### YOUR TASK
Convert the lines below, from the one containing "Where should I" through the last line inclusive, into a Markdown table with the columns Row and Line. Omit blank lines and leave the pictures out.

┌─ RECORDS TO PROCESS

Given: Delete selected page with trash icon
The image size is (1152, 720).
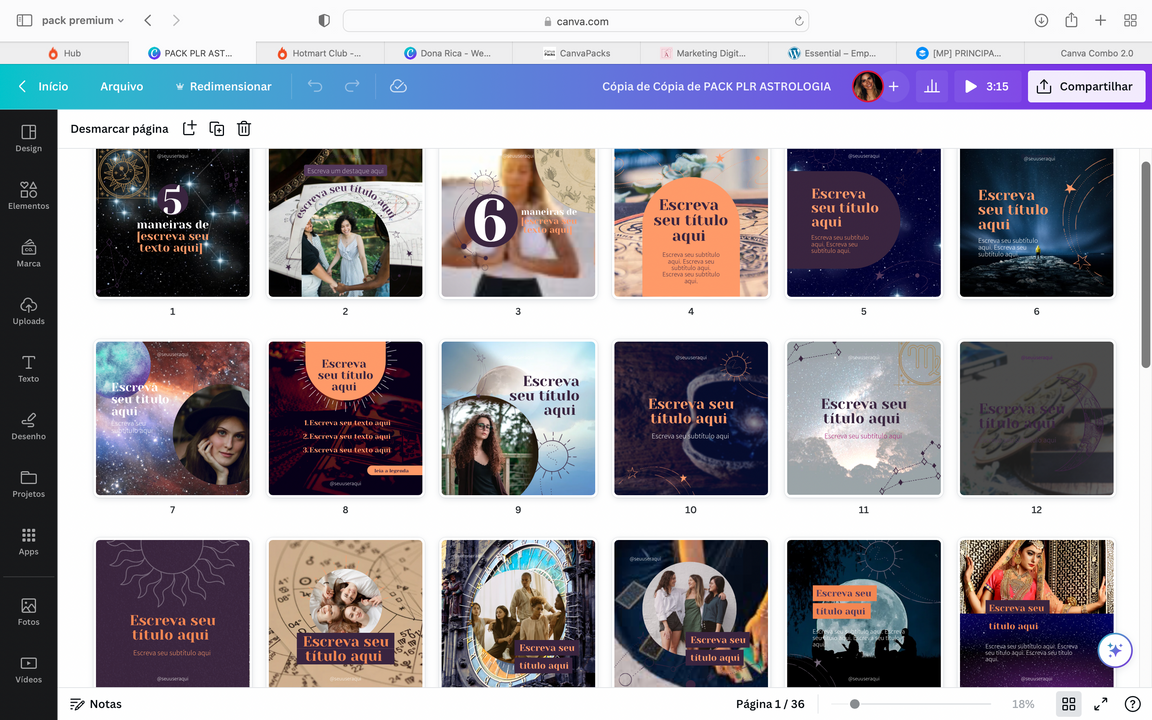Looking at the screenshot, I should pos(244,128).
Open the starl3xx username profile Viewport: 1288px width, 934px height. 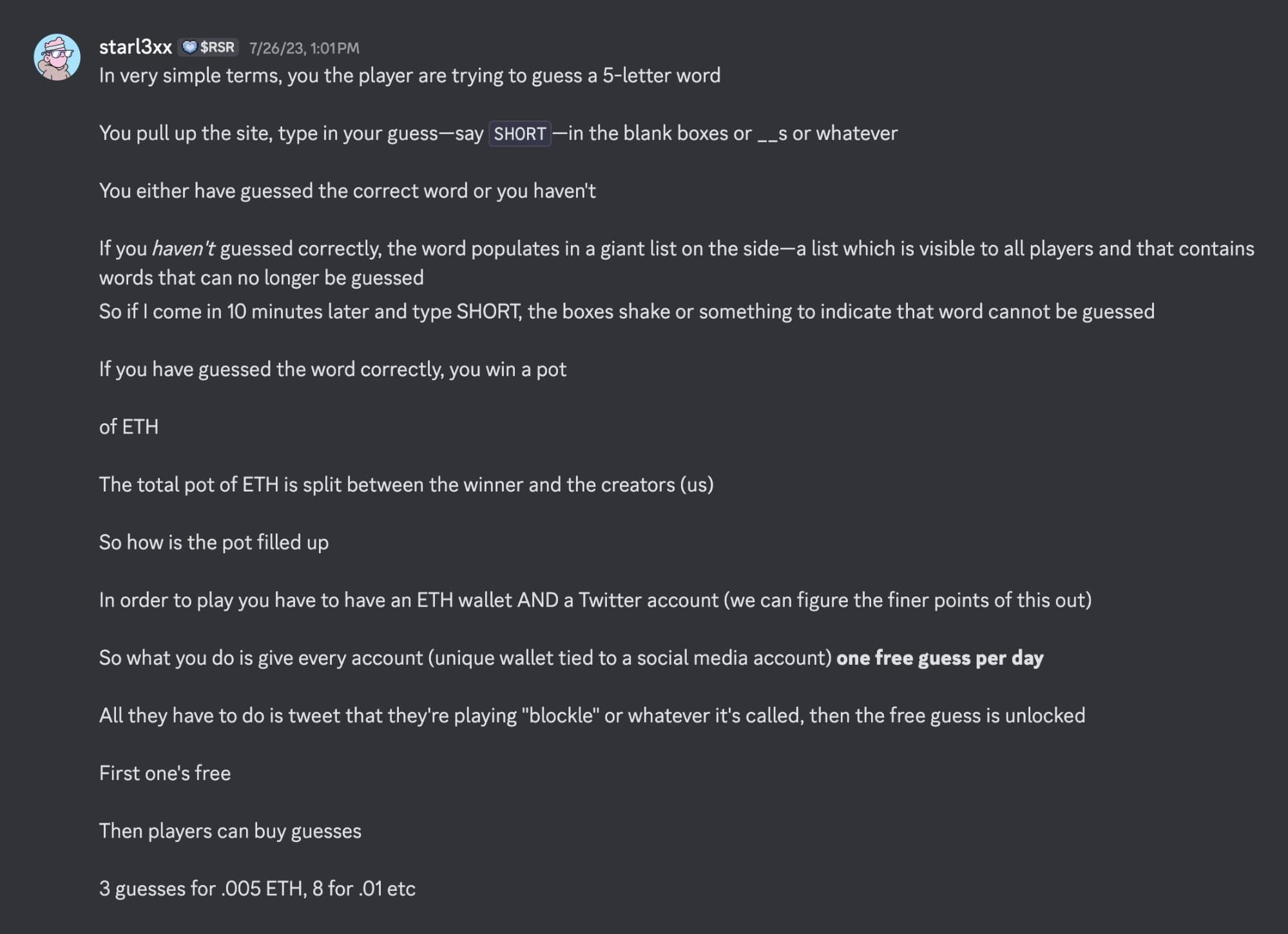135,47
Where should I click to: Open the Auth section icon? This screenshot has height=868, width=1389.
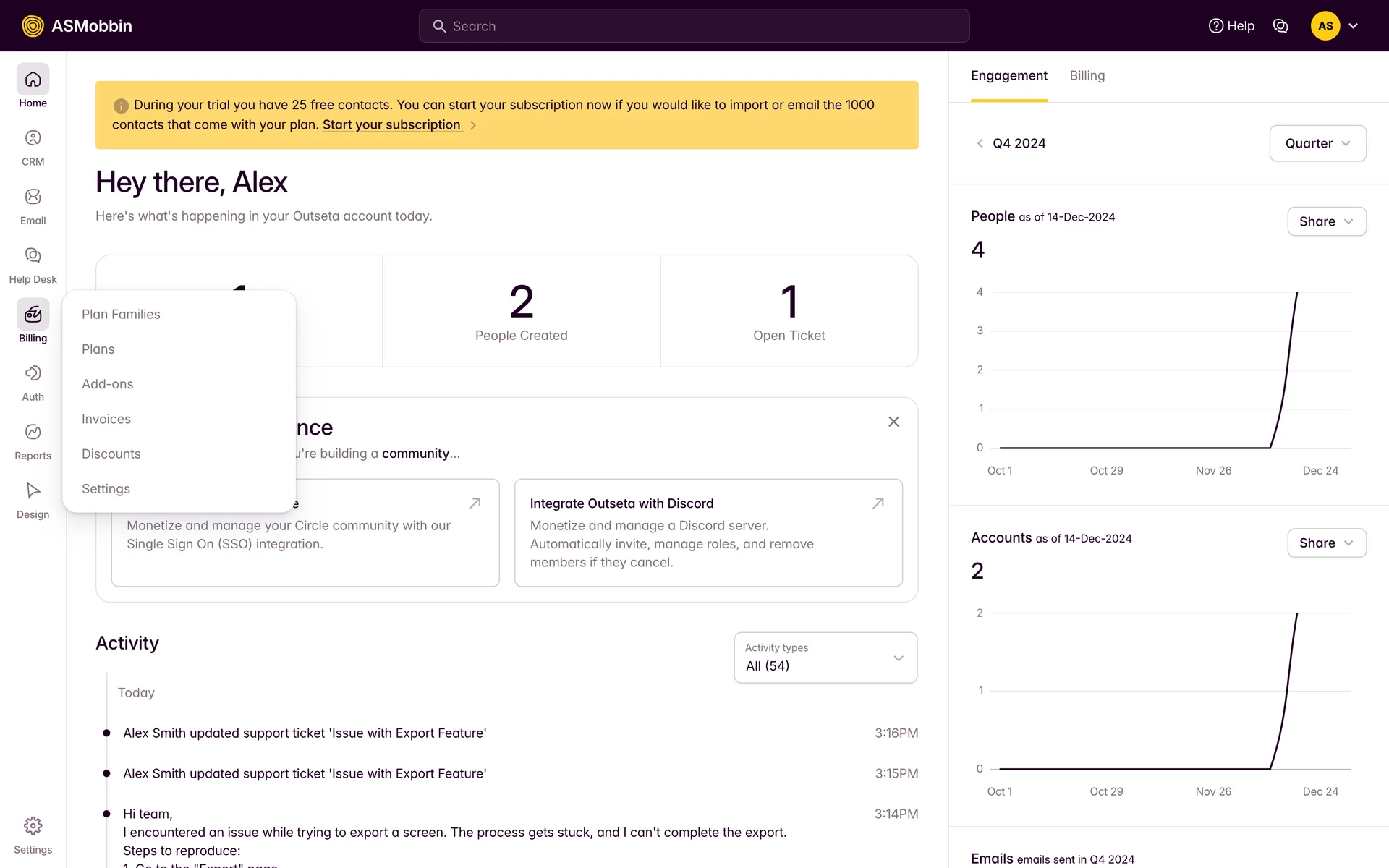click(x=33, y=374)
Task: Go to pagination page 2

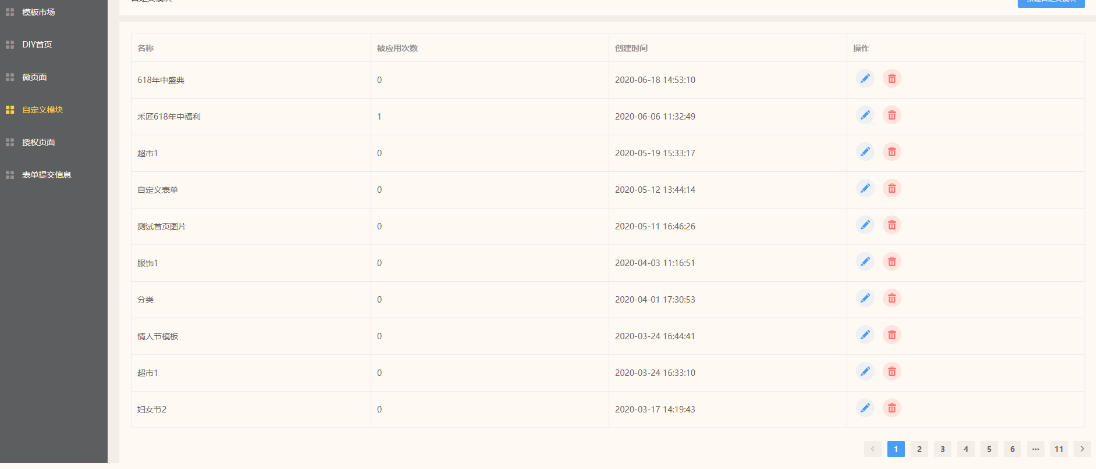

└─

### WRITTEN ANSWER
| Row | Line |
|---|---|
| 1 | Where should I click to: Open the Auth section icon? This screenshot has height=868, width=1389. |
| 2 | click(x=33, y=374) |
| 3 | Task: Go to pagination page 2 |